80-six current and former Yale University students have been named in two identical lawsuits over a fatal collision that occurred at the tailgate of the 2011 Harvard-Yale football game.
One woman was killed and two other bystanders — a Yale student and a Harvard employee — were injured after a Sigma Phi Epsilon fraternity brother lost control of the U-Haul truck he was driving to the fraternity’s tailgate area. Now, the Yale Daily News reports, the injured student and the estate of the deceased woman have filed distinct identical lawsuits “individually naming all the students who were members of the Yale chapter of the fraternity at the time of the crash, regardless of whether or not they were present at the tailgate.”
According to the Daily News, the national fraternity has severed its ties with the local chapter for this case, saying that they have no legal connections to each other. The national organisation’s insurance agency will also not cover action from the Yale chapter.

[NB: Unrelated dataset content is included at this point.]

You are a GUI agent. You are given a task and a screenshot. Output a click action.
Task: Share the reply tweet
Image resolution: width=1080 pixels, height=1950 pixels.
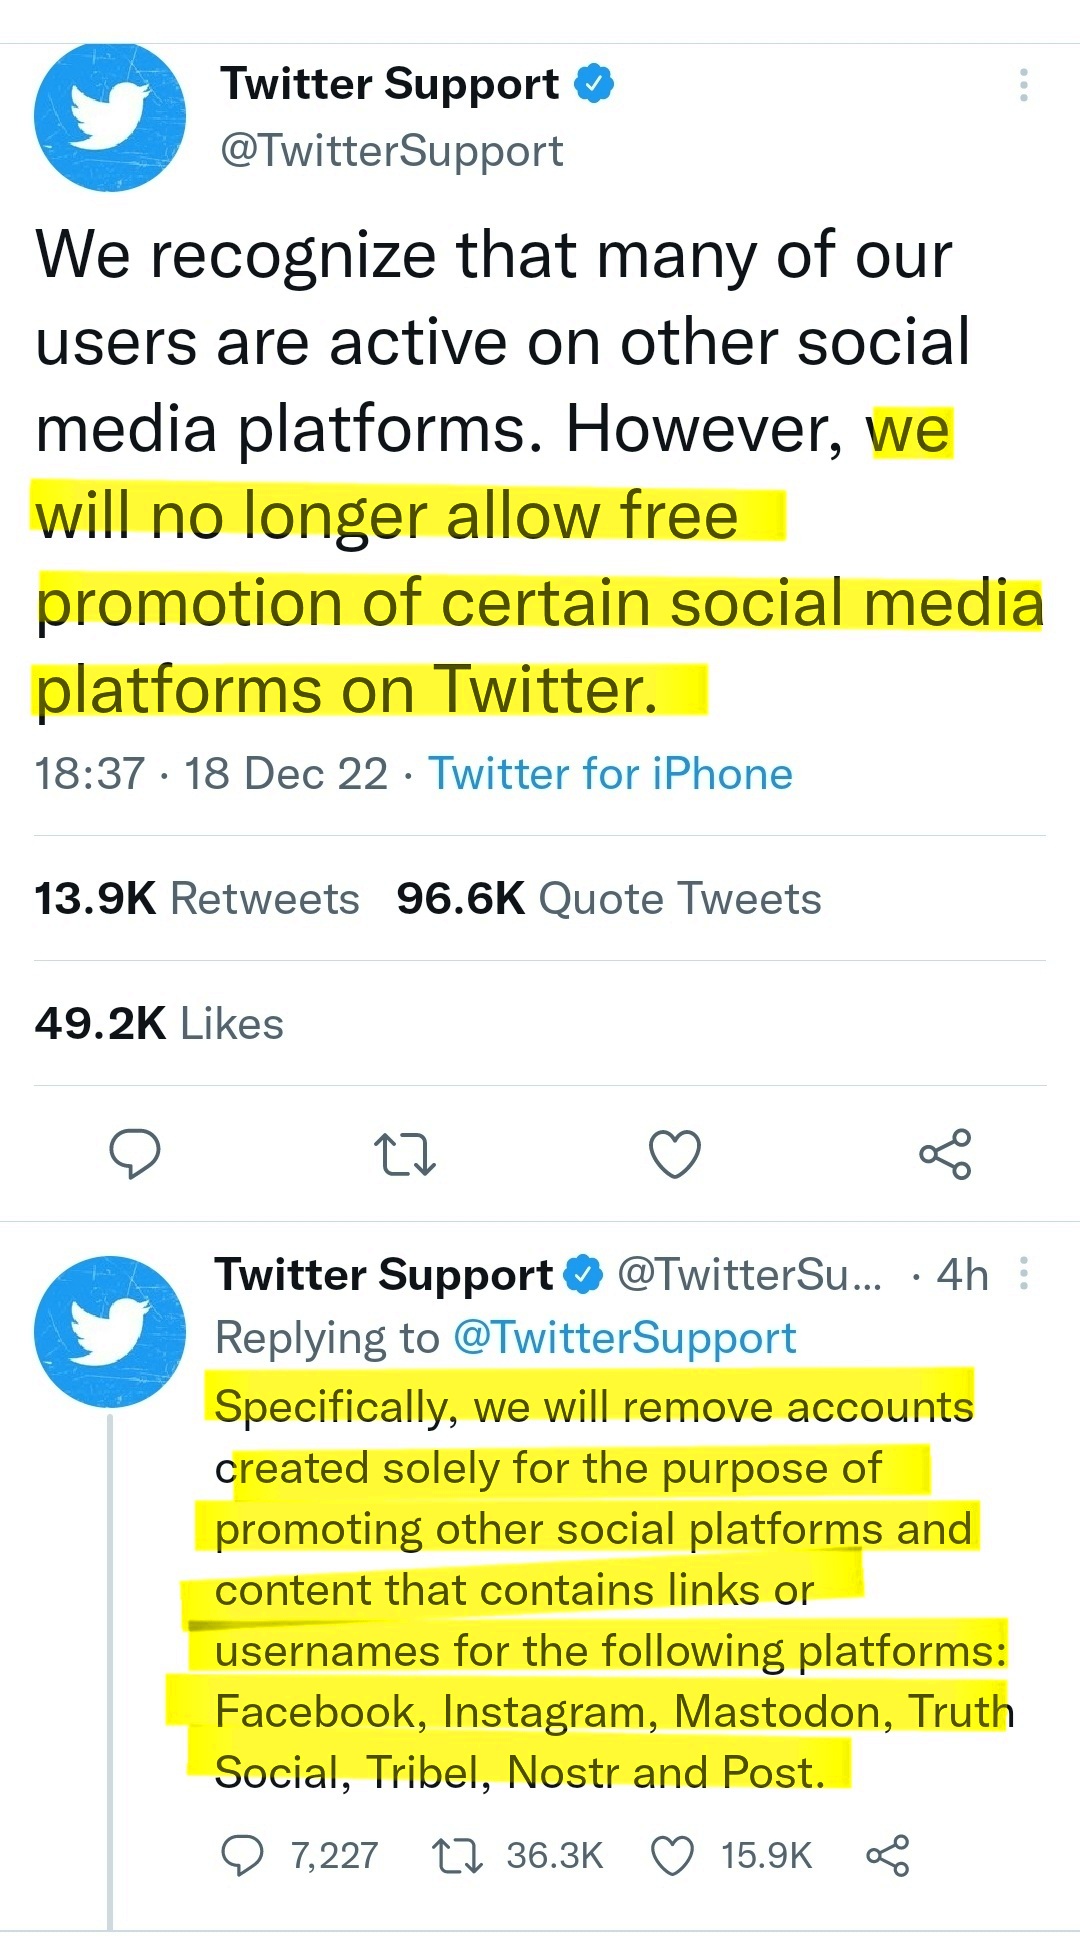coord(887,1856)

“[The local chapter] has been thrown under the bus … by the national fraternity, so the only remedy that our client has is to sue the local fraternity,” one of the victims lawyers told the Daily News. He said that in 20 years of practicing, he had never seen a fraternity abandon its members.
This is, to say the least, an unusual situation.
The other lawyer who filed suit against the Yale students told the Daily News, “I have no doubt that each and every one of [the members in 2011], in paying dues to the national organisation, had an expectation that the national organisation was going to get them the insurance coverage they needed and was going to stand with them.”
However, the fraternity may be helping the students behind the scenes, as 84 of the defendants are now represented by the same attorney, which was likely arranged by the national organisation.